• Steve Boatwright

"Ouch" I hit a...

Hitting a brick wall means we have come across, or it seems we have come across an insurmountable obstacle. We become stuck or unmotivated. Maybe you have been working hard on achieving a goal you set for yourself and you cannot find the information to progress any further; you are stuck. Perhaps you have been trying to resolve a conflict and since you are not moving forward; you feel stuck. It may be that you are overworked, tired, and bored, all of which can make you feel like you have hit a wall and cannot get past it.


I believe it starts with something called acceptance. Accept that, in life, we all experience that wall. You are not alone at the wall. Your wall may be relatively short or appear to be as high as a skyscraper. Do not ignore or avoid it, the wall is just a starting point.


It is also useful to consider if there are any triggers to you hitting the wall. Do you notice a time of the day or year when you feel like you are veering toward the wall? Does another person trigger you? Does the weather or a season trigger the "wall"? What you are doing by identifying any triggers is becoming more self-aware and conscious. The more self-aware you become of your thought habits, emotions, and behaviors, the better the opportunity to work on what thoughts, habits, and behaviors you wish to project.


If you hit a brick wall, ask yourself what your thoughts were five minutes before you hit it. Write these down. Notice where the ideas come from. Is your inner voice realistic? Is it tiredness or is someone or something else creeping in? Notice how you feel about these thoughts. What emotions come up for you? Notice if the wall is real or perceived. Notice if there are alternative ways to keep you on track. How has your energy changed? Notice that hitting a wall is typically temporary and that you are not always up against the wall. Reflect on when you are not at the wall - how is your energy then? What keeps you motivated when you are not at the wall?
* * *
### PROBLEMS AND TASKS
1. According to the post about hitting a brick wall, what should you ask yourself and write down after you hit the wall?
2. Report every line of the records that contains the string "Programs".

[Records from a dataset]
* * *
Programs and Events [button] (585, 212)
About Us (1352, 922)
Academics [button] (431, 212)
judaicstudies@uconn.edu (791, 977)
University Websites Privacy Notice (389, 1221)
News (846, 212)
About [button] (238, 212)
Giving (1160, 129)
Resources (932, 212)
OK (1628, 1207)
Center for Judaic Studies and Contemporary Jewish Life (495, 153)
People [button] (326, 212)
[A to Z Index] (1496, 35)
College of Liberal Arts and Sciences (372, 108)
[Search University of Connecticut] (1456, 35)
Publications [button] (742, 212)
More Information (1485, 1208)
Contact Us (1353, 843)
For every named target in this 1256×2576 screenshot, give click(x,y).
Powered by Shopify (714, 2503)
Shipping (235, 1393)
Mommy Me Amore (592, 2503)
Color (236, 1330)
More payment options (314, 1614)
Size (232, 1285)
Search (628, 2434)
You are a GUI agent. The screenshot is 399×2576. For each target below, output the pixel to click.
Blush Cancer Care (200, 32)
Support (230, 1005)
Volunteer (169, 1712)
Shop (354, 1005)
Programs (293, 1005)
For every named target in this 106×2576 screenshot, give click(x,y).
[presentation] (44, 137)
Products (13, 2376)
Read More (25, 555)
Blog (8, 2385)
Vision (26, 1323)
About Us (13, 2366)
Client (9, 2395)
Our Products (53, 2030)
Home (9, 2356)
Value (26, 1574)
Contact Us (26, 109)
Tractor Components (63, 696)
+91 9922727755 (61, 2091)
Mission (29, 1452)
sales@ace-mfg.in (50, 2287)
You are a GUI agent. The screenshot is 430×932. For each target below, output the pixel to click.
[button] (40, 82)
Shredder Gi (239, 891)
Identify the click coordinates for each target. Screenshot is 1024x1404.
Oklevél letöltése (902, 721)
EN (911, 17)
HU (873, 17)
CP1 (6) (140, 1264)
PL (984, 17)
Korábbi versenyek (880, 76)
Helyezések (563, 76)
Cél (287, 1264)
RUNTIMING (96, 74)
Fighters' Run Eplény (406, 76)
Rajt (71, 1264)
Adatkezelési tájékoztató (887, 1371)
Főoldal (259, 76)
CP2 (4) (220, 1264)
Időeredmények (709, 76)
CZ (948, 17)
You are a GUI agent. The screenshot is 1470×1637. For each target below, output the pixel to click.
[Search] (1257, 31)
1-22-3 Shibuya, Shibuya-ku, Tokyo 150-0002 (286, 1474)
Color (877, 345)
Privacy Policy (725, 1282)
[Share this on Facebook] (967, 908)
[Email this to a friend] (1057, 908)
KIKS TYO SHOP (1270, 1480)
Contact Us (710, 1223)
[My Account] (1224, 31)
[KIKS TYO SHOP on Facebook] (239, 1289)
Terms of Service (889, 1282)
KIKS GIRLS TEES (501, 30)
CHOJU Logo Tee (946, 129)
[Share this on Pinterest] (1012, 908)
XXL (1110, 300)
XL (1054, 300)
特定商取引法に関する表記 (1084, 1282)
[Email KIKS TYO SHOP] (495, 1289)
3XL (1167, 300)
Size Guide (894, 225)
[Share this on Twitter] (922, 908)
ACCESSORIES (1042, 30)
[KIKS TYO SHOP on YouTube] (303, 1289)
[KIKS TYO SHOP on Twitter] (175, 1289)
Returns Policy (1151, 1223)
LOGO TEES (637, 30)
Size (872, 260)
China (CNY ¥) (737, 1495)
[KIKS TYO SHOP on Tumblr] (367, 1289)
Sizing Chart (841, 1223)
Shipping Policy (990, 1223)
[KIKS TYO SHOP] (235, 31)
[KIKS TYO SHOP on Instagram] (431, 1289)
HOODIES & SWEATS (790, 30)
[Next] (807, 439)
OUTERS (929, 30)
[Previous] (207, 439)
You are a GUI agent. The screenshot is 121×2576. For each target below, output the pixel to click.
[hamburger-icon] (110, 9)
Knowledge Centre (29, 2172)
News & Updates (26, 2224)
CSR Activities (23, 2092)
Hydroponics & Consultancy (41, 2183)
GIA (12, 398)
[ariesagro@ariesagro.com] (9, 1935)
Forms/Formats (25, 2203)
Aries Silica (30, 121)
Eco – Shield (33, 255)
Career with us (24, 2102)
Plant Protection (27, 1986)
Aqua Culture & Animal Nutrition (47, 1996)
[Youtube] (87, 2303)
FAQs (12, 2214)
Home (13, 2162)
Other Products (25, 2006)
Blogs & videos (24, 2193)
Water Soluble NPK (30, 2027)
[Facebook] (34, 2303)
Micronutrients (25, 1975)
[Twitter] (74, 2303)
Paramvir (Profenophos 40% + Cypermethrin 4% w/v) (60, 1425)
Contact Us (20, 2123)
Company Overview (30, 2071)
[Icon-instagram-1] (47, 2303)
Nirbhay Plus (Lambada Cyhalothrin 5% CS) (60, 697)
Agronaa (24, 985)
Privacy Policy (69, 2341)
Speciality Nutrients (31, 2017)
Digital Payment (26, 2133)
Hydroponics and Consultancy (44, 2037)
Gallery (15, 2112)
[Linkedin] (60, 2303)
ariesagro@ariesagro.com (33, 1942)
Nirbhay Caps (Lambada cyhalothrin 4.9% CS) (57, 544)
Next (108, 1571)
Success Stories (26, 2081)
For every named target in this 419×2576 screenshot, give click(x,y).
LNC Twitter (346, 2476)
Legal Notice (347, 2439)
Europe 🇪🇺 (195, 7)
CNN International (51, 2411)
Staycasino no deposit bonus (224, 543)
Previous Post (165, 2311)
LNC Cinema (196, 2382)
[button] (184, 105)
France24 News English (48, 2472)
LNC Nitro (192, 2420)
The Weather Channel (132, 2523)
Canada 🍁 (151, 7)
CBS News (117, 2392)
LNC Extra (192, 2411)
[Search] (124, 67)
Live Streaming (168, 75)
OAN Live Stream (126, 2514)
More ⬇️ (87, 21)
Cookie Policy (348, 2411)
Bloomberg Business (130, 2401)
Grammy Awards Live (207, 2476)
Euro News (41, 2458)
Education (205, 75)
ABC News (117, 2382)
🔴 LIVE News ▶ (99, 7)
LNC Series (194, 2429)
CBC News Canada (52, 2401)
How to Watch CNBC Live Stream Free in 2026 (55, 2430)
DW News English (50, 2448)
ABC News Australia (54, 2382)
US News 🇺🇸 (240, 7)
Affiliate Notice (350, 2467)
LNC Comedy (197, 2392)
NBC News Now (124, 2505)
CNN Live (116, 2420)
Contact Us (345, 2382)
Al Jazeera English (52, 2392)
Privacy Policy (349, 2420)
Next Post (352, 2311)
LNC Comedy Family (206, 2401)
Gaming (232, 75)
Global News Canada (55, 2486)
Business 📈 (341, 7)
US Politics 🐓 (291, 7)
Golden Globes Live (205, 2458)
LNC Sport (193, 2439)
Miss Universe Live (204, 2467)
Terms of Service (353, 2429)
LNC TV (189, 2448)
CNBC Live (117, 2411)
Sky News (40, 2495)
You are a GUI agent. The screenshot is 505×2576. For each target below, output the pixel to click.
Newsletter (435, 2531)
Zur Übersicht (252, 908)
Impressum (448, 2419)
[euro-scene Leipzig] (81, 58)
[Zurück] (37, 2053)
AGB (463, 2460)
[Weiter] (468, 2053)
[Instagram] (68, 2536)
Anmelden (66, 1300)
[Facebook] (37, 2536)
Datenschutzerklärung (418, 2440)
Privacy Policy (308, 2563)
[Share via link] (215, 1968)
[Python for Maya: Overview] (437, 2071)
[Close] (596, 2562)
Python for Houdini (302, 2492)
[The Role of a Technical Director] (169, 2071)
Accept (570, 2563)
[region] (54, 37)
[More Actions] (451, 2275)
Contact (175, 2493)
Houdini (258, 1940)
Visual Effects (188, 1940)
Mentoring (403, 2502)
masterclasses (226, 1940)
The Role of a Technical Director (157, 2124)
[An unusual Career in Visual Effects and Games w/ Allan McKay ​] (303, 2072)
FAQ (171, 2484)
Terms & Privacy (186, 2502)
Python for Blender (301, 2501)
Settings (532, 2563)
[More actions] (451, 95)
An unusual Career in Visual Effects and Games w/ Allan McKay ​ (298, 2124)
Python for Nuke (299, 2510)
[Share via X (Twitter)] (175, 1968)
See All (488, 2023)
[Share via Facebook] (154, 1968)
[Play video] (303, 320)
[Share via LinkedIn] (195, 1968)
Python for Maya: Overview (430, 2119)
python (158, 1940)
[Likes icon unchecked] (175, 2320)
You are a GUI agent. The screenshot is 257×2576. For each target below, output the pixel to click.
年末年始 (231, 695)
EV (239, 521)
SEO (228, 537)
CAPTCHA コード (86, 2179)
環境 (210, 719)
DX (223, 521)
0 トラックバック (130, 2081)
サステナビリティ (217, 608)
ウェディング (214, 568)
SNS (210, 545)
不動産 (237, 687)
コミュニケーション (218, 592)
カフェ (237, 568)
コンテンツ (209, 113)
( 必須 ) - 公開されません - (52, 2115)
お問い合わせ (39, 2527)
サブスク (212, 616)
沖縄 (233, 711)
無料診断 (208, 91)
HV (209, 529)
* * *
### ANSWERS PER TASK
1. What your thoughts were five minutes before you hit it.

2.
Programs and Events [button] (585, 212)
Programs (293, 1005)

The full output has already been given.